To summarize women’s narrative, their general attitude towards self-medication was that it is harmless, it is acceptable, and it is the easy way out in a host country. They anticipate practicing it in the future and would advise others in their family and community to do the same. To the best of our knowledge, this is the first study of its kind and there is no such data available on immigrant Muslim Pakistani women, as a result, there is no study available for comparison on a national level. Hence study from a similar community in South Asia has been referred and compared. Despite a small sample size our findings added to the existing literature as well as extended a bit on previous work.

Conclusion

This study describes in detail the beliefs and understanding among Pakistani immigrant women in Houston concerning self-health management and self-medication practices. Our finding demonstrated that women adopt various approaches to meet her own and her families’ health needs. As evident, there are gaps in knowledge and perceptions of self-medication especially antibiotic use among this community and this, in turn, boost the importation of antibiotics into the U.S. Their self-management or self-medication choices have public health implications. Future research to extend on the findings from this study for the adaptation or development of a culturally appropriate health education program to slow down this practice of self-medication and in turn increase utilization of health care is strongly recommended.

Acknowledgement

I would like to thank my committee members, Dr. Sheryl McCurdy, Dr. Fernandez Esquer and Dr. Luisa Franzini for their continued support, guidance and encouragement. Special thanks to the University Of Texas School Of Public Health Scholarship Committee for awarding me with the Doctoral Dissertation Research Award.

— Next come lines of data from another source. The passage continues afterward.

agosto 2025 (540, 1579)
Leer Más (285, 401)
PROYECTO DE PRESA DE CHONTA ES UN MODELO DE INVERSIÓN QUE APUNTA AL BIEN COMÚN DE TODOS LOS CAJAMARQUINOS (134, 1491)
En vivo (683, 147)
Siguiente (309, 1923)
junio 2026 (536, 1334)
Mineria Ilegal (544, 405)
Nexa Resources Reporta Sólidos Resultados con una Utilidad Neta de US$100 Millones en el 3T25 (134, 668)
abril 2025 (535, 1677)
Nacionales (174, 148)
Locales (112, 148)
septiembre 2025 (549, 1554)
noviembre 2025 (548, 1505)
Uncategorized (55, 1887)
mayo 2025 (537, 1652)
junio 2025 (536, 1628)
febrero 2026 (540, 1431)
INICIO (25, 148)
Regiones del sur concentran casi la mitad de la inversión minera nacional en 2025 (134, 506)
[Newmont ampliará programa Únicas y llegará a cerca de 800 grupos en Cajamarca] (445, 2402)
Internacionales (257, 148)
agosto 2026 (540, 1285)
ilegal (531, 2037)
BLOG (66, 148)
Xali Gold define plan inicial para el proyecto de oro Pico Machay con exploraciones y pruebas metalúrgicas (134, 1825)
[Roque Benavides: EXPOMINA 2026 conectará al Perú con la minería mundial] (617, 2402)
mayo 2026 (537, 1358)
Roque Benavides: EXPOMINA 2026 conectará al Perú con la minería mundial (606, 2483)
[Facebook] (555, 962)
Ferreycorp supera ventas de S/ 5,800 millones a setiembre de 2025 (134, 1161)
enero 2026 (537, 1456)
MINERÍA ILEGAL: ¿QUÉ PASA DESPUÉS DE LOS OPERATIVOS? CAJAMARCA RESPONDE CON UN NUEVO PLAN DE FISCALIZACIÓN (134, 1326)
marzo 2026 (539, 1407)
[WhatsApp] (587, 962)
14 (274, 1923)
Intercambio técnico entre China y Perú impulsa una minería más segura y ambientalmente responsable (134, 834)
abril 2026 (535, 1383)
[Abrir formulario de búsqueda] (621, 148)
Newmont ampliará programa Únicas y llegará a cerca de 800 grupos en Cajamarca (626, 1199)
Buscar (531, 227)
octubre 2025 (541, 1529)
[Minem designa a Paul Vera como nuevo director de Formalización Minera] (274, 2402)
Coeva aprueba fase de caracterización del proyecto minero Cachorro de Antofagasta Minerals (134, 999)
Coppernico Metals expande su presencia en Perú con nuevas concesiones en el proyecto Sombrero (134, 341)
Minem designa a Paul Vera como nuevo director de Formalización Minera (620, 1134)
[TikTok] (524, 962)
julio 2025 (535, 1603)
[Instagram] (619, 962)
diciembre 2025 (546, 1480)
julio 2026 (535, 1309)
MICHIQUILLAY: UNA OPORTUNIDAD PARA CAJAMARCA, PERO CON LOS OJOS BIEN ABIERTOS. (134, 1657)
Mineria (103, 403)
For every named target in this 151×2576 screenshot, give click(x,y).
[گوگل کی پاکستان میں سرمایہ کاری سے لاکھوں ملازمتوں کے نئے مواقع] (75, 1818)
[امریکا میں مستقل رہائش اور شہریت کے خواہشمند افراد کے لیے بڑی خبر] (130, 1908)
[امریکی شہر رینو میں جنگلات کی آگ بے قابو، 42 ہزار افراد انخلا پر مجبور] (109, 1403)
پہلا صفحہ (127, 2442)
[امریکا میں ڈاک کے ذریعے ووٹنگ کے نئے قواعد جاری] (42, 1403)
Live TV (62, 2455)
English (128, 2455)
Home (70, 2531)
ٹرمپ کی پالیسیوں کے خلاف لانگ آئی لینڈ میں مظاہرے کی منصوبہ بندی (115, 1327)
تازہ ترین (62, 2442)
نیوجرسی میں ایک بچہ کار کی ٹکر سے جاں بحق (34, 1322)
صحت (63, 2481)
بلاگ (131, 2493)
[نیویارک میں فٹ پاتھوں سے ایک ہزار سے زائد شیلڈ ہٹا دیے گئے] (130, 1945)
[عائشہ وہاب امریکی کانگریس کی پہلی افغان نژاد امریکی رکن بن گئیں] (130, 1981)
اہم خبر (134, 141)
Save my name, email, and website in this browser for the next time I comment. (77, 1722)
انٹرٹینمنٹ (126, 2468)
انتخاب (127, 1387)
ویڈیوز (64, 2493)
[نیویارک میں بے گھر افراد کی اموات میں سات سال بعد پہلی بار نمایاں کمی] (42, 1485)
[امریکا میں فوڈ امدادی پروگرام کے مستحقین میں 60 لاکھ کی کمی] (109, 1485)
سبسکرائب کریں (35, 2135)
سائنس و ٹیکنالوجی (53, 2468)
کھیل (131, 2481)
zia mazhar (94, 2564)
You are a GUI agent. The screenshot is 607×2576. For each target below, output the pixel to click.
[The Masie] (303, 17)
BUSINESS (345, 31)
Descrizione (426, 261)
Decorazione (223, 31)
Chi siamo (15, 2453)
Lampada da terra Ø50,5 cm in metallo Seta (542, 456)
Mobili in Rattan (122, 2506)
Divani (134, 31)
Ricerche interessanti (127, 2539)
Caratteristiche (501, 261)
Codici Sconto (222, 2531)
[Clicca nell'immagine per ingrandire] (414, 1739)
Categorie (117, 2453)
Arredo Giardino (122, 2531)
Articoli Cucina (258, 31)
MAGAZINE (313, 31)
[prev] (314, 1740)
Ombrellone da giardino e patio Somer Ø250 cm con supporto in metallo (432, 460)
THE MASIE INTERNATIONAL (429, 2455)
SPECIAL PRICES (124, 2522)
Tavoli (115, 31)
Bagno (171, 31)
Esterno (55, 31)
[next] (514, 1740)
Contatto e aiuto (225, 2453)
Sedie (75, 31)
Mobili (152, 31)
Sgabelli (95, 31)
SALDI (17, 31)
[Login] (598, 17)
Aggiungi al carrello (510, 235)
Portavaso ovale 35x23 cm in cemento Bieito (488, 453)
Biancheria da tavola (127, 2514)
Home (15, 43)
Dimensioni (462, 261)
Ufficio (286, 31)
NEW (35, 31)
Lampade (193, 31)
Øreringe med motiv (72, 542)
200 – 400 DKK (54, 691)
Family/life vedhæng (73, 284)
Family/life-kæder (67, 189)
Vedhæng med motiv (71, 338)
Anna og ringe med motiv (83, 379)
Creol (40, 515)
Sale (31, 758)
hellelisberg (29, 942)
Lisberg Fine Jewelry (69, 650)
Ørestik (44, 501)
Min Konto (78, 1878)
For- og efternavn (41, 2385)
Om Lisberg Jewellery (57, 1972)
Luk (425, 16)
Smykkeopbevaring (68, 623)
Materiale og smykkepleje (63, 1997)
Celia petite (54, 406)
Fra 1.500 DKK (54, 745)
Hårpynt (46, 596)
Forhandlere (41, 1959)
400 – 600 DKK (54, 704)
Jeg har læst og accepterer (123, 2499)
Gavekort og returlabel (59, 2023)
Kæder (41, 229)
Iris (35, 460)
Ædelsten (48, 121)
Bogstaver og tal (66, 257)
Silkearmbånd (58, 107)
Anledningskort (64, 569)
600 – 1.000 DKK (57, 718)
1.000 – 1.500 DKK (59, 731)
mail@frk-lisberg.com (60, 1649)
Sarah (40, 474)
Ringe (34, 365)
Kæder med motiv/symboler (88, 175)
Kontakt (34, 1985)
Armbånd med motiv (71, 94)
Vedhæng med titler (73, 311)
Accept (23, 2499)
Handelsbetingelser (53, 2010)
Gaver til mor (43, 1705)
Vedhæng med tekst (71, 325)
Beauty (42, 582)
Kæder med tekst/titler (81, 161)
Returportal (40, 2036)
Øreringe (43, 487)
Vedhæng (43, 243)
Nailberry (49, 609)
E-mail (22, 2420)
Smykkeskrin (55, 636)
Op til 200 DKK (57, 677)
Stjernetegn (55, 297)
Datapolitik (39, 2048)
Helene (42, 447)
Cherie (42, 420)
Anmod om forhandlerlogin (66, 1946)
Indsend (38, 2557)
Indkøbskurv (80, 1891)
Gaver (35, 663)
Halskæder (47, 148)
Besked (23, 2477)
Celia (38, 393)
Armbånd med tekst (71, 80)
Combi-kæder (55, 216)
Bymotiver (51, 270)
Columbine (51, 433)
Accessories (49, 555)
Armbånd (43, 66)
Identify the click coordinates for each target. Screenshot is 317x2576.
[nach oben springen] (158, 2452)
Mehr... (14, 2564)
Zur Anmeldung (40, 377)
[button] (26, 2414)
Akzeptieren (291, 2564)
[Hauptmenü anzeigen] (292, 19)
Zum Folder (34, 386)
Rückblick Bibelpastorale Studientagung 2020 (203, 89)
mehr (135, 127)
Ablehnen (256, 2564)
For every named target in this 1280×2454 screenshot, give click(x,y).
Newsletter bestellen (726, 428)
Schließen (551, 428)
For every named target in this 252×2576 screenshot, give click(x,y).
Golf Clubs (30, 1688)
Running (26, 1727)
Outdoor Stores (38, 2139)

I am very grateful to all the Pakistani immigrant women participants who agreed to participate in this study. They cooperated fully in our research and I thank them for their time and for their patience. I thank you for allowing me to spend time with you, for sharing your space and allowing me to learn from you, and for sharing your stories. My anticipation is that I have written your accounts justly and what I present is used to bring improvements in your life.